## Information supplied
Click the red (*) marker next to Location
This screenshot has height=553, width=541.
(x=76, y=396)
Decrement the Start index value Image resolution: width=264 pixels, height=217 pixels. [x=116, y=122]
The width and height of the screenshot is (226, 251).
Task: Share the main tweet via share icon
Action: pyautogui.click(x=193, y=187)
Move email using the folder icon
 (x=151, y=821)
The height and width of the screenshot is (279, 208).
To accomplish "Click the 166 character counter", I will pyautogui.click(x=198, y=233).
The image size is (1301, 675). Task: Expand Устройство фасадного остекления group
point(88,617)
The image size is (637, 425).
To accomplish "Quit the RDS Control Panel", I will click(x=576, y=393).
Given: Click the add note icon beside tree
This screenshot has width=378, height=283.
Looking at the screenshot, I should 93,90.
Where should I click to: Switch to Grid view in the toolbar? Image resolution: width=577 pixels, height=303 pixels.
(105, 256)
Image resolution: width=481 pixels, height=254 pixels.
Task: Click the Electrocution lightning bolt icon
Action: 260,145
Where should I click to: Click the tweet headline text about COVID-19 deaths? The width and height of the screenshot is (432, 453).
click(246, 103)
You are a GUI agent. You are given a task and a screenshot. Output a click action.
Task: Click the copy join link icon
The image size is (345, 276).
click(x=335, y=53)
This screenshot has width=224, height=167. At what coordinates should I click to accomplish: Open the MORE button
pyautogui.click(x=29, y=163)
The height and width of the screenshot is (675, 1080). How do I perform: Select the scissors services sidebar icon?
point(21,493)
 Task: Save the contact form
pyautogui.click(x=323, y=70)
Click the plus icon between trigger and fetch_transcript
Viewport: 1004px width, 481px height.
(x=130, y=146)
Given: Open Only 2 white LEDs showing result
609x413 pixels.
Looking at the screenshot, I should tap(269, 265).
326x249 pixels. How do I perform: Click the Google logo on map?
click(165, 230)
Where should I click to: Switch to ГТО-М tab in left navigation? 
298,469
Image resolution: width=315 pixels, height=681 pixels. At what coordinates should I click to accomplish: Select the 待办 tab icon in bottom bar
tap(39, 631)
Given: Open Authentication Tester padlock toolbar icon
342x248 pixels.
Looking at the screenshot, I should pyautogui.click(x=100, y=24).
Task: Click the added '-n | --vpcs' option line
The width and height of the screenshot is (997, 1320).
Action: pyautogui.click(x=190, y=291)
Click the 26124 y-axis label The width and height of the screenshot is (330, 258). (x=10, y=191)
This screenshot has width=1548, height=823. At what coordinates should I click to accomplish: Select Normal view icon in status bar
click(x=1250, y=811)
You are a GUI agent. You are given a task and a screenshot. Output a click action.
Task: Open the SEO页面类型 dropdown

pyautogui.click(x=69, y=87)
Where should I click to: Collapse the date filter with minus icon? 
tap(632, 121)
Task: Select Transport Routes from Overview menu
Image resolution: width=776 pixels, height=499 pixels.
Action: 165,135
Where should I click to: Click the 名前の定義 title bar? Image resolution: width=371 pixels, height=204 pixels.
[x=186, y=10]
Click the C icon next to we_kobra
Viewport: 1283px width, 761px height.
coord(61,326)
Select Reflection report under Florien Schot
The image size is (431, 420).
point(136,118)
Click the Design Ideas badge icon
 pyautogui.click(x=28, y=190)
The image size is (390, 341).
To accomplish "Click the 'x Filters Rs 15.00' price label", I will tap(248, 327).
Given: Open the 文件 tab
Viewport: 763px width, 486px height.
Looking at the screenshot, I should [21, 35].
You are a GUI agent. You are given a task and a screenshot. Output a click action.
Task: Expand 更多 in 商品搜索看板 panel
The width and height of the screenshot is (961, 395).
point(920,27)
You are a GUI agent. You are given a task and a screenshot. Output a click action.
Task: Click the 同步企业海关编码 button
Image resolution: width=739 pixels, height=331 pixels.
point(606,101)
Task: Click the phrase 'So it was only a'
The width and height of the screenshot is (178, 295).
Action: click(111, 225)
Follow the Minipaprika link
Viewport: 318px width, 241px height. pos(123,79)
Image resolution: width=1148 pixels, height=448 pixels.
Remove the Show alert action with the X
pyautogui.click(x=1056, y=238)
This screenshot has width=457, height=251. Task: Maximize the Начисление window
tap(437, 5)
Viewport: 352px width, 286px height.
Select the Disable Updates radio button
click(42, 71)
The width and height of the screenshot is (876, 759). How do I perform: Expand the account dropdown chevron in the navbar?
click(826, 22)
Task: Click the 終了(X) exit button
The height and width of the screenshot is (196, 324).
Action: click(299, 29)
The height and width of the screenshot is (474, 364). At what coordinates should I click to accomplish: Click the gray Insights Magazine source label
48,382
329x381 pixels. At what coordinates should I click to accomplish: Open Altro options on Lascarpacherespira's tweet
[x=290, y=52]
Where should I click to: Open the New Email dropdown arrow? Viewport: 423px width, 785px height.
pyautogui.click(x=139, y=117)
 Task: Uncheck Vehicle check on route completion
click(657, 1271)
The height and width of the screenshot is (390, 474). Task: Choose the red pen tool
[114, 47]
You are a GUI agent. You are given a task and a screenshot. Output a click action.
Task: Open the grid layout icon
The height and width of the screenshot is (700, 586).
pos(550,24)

## What to work on
Copy the records above, keeping each line identical.

## Response
Click the red (*) marker next to Location
This screenshot has height=553, width=541.
(x=76, y=396)
Decrement the Start index value Image resolution: width=264 pixels, height=217 pixels. [x=116, y=122]
The width and height of the screenshot is (226, 251).
Task: Share the main tweet via share icon
Action: pyautogui.click(x=193, y=187)
Move email using the folder icon
 (x=151, y=821)
The height and width of the screenshot is (279, 208).
To accomplish "Click the 166 character counter", I will pyautogui.click(x=198, y=233).
The image size is (1301, 675). Task: Expand Устройство фасадного остекления group
point(88,617)
The image size is (637, 425).
To accomplish "Quit the RDS Control Panel", I will click(x=576, y=393).
Given: Click the add note icon beside tree
This screenshot has width=378, height=283.
Looking at the screenshot, I should 93,90.
Where should I click to: Switch to Grid view in the toolbar? Image resolution: width=577 pixels, height=303 pixels.
(105, 256)
Image resolution: width=481 pixels, height=254 pixels.
Task: Click the Electrocution lightning bolt icon
Action: 260,145
Where should I click to: Click the tweet headline text about COVID-19 deaths? The width and height of the screenshot is (432, 453).
click(246, 103)
You are a GUI agent. You are given a task and a screenshot. Output a click action.
Task: Click the copy join link icon
The image size is (345, 276).
click(x=335, y=53)
This screenshot has width=224, height=167. At what coordinates should I click to accomplish: Open the MORE button
pyautogui.click(x=29, y=163)
The height and width of the screenshot is (675, 1080). How do I perform: Select the scissors services sidebar icon?
point(21,493)
 Task: Save the contact form
pyautogui.click(x=323, y=70)
Click the plus icon between trigger and fetch_transcript
Viewport: 1004px width, 481px height.
(x=130, y=146)
Given: Open Only 2 white LEDs showing result
609x413 pixels.
Looking at the screenshot, I should tap(269, 265).
326x249 pixels. How do I perform: Click the Google logo on map?
click(165, 230)
Where should I click to: Switch to ГТО-М tab in left navigation? 
298,469
Image resolution: width=315 pixels, height=681 pixels. At what coordinates should I click to accomplish: Select the 待办 tab icon in bottom bar
tap(39, 631)
Given: Open Authentication Tester padlock toolbar icon
342x248 pixels.
Looking at the screenshot, I should pyautogui.click(x=100, y=24).
Task: Click the added '-n | --vpcs' option line
The width and height of the screenshot is (997, 1320).
Action: pyautogui.click(x=190, y=291)
Click the 26124 y-axis label The width and height of the screenshot is (330, 258). (x=10, y=191)
This screenshot has width=1548, height=823. At what coordinates should I click to accomplish: Select Normal view icon in status bar
click(x=1250, y=811)
You are a GUI agent. You are given a task and a screenshot. Output a click action.
Task: Open the SEO页面类型 dropdown

pyautogui.click(x=69, y=87)
Where should I click to: Collapse the date filter with minus icon? 
tap(632, 121)
Task: Select Transport Routes from Overview menu
Image resolution: width=776 pixels, height=499 pixels.
Action: 165,135
Where should I click to: Click the 名前の定義 title bar? Image resolution: width=371 pixels, height=204 pixels.
[x=186, y=10]
Click the C icon next to we_kobra
Viewport: 1283px width, 761px height.
coord(61,326)
Select Reflection report under Florien Schot
The image size is (431, 420).
point(136,118)
Click the Design Ideas badge icon
 pyautogui.click(x=28, y=190)
The image size is (390, 341).
To accomplish "Click the 'x Filters Rs 15.00' price label", I will tap(248, 327).
Given: Open the 文件 tab
Viewport: 763px width, 486px height.
Looking at the screenshot, I should [21, 35].
You are a GUI agent. You are given a task and a screenshot. Output a click action.
Task: Expand 更多 in 商品搜索看板 panel
The width and height of the screenshot is (961, 395).
point(920,27)
You are a GUI agent. You are given a task and a screenshot. Output a click action.
Task: Click the 同步企业海关编码 button
Image resolution: width=739 pixels, height=331 pixels.
point(606,101)
Task: Click the phrase 'So it was only a'
The width and height of the screenshot is (178, 295).
Action: click(111, 225)
Follow the Minipaprika link
Viewport: 318px width, 241px height. pos(123,79)
Image resolution: width=1148 pixels, height=448 pixels.
Remove the Show alert action with the X
pyautogui.click(x=1056, y=238)
This screenshot has width=457, height=251. Task: Maximize the Начисление window
tap(437, 5)
Viewport: 352px width, 286px height.
Select the Disable Updates radio button
click(42, 71)
The width and height of the screenshot is (876, 759). How do I perform: Expand the account dropdown chevron in the navbar?
click(826, 22)
Task: Click the 終了(X) exit button
The height and width of the screenshot is (196, 324).
Action: click(299, 29)
The height and width of the screenshot is (474, 364). At what coordinates should I click to accomplish: Click the gray Insights Magazine source label
48,382
329x381 pixels. At what coordinates should I click to accomplish: Open Altro options on Lascarpacherespira's tweet
[x=290, y=52]
Where should I click to: Open the New Email dropdown arrow? Viewport: 423px width, 785px height.
pyautogui.click(x=139, y=117)
 Task: Uncheck Vehicle check on route completion
click(657, 1271)
The height and width of the screenshot is (390, 474). Task: Choose the red pen tool
[114, 47]
You are a GUI agent. You are given a task and a screenshot. Output a click action.
Task: Open the grid layout icon
The height and width of the screenshot is (700, 586).
pos(550,24)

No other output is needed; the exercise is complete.